Seorang auditor diharapkan senantiasa bertindak sebagai seorang yang ahli
dalam bidang akuntansi dan pada bidang audit. Keahlian auditor bisa didapat
melalui pendidikan formal ditambah dengan pengalaman-pengalaman yang
didapatkan saat mengikuti pelatihan teknis yang cukup. Auditor junior atau
asisten auditor yang baru memasuki karir bidang auditing harus mendapatkan
pengalaman profesionalnya dengan mendapatkan supervisi yang memadai
serta review atas pekerjaan yang diterima dari atasan yang lebih
berpengalaman. Pelatihan yang didapatkan maksudnya mencakup pelatihan
kesadaran untuk secara terus menerus mengikuti perkembangan yang terjadi
pada bidang bisnis dan profesinya. Auditor harus mempelajari, memahami dan
menerapkan ketentuan baru dalam prinsip akuntansi dan standar auditing yang
telah ditetapkan oleh Ikatan Akuntansi Indonesia.

P E N G A U D I TA N I 1
2. Auditor harus mempertahankan sikap mental yang independen dalam semua
hal yang berhubungan dengan audit.
Pada standar ini mewajibkan bagi auditor bersikap independen dalam arti
seorang auditor tidak boleh dipengaruhi oleh oknum tertentu karena
pekerjaannya sangat berguna untuk kepentingan umum. Masyarakat umum
pun memberikan kepercayaan atas sikap independensi auditor yang sangat
penting bagi perkembangan profesi akuntan publik. Sikap intelektual dan jujur
sangat dijunjung tinggi sebagai profesi auditor. Profesi akuntan publik telah
menetapkan aturan yang disebut sebagai Kode Etik Akuntan Indonesia agar
setiap anggota menjaga diri dari kehilangan kepercayaan dan persepsi
independensi dari masyarakat. Sebenarnya sikap independensi secara intristik
adalah masalah mutu pribadi, sehingga bukan merupakan aturan yang
dirumuskan untuk diuji secara objektif. Ada tiga aspek independensi:
a. Independensi senyatanya, auditor tidak memiliki kepentingan
ekonomis dalam perusahaan yang dilihat dari keadaan sebenarnya.
b. Independensi dalam penampilan, auditor harus menjaga kedudukannya
sedemikian rupa sehingga pihak lain akan mempercayai sikap
independensinya.
c. Independensi dari keahlian, auditor harus memiliki kecakapan dan
mampu menyelesaikan tugasnya dengan menggunakan segala
kemahiran jabatannya sebagai pemeriksa dengan ahli dan seksama.
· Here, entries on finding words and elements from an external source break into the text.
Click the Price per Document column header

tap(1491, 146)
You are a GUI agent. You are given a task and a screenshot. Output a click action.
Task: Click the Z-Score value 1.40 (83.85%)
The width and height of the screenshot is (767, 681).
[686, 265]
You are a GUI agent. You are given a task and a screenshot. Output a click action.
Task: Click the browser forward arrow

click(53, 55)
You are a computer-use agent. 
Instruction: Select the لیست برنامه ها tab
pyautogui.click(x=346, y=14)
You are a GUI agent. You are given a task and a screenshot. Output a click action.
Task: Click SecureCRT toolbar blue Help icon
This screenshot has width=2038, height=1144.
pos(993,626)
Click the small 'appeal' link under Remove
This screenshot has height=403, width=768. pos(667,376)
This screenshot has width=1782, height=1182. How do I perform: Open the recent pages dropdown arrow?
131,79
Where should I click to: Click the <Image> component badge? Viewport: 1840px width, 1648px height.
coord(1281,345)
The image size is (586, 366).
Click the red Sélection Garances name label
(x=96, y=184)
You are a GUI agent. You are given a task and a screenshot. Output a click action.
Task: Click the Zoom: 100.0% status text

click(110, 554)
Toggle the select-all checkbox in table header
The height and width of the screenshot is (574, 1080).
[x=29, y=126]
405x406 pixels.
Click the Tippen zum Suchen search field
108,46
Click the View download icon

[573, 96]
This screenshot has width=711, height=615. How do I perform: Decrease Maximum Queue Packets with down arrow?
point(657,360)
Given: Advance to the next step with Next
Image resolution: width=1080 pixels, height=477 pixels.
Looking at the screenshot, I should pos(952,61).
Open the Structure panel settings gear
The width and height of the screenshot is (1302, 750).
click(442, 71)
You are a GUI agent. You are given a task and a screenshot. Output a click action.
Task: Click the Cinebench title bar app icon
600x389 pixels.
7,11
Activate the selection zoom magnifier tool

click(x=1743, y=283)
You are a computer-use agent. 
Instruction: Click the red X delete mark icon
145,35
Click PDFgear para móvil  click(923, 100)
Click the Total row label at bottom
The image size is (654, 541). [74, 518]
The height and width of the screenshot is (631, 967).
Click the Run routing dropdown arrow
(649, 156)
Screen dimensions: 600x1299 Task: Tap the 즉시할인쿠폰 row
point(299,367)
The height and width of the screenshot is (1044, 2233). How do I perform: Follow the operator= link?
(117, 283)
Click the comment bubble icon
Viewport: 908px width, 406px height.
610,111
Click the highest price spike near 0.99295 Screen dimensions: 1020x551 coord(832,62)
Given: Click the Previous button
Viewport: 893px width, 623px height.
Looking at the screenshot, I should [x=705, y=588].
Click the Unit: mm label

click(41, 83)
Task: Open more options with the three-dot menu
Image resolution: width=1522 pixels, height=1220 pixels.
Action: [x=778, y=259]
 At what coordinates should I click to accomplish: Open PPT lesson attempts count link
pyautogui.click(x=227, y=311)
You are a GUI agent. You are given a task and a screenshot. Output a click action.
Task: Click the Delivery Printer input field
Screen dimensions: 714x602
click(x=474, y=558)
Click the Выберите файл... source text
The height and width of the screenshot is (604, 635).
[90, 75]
3. Auditor harus menerapkan kemahiran profesional dalam melaksanakan audit


dan menyusun laporan.
Penggunaan keahlian profesional menekankan tanggung jawab setiap
professional yang bekerja dalam organisasi auditor. Seorang auditor juga harus
memiliki tingkat keterampilan yang dimiliki oleh setiap auditor pada
umumnya dan diharuskan menggunakan keterampilan yang dimiliki dengan
kecermatan dan keseksamaan yang wajar. Oleh karena itu auditor dituntut
untuk memiliki sikap professional dan keyakinan dalam mengevaluasi bukti
audit.

II. STANDAR PEKERJAAN LAPANGAN


Standar pekerjaan lapangan dari pengauditan adalah sebagai berikut :

1. Auditor harus merencanakan pekerjaan secara memadai dan mengawasi semua


asisten sebagaimana mestinya.
Penunjukan secara dini memungkinkan auditor merencanakan pekerjaannya
sedemikian rupa sehingga pekerjaan tersebut dapat dilaksanakan dengan cepat
dan efisien serta dapat menentukan seberapa jauh pekerjaan tersebut dapat
dilaksanakan sebelum tanggal laporan posisi keuangan (Standar Profesional
Akuntan Publik, SA Seksi 310:2011).
Supervisi mencakup pengarahan usaha asisten dalam mencapai tujuan audit
dan penentuan apakah tujuan tersebut tercapai. Unsur supervisi adalah

P E N G A U D I TA N I 1
memberikan instruksi kepada asisten, tetap menjaga penyampaian informasi
masalah-masalah penting yang dijumpai dalam audit, me-review pekerjaan
yang dilaksanakan, dan menyelesaikan perbedaan pendapat di antara staf audit
kantor akuntan. Luasnya supervisi memadai dalam suatu keadaan tergantung
atas banyak faktor, termasuk komplesitas masalah dan kualifikasi orang yang
melaksanakan audit (Standar Profesional Akuntan Publik, SA Seksi 311:2011).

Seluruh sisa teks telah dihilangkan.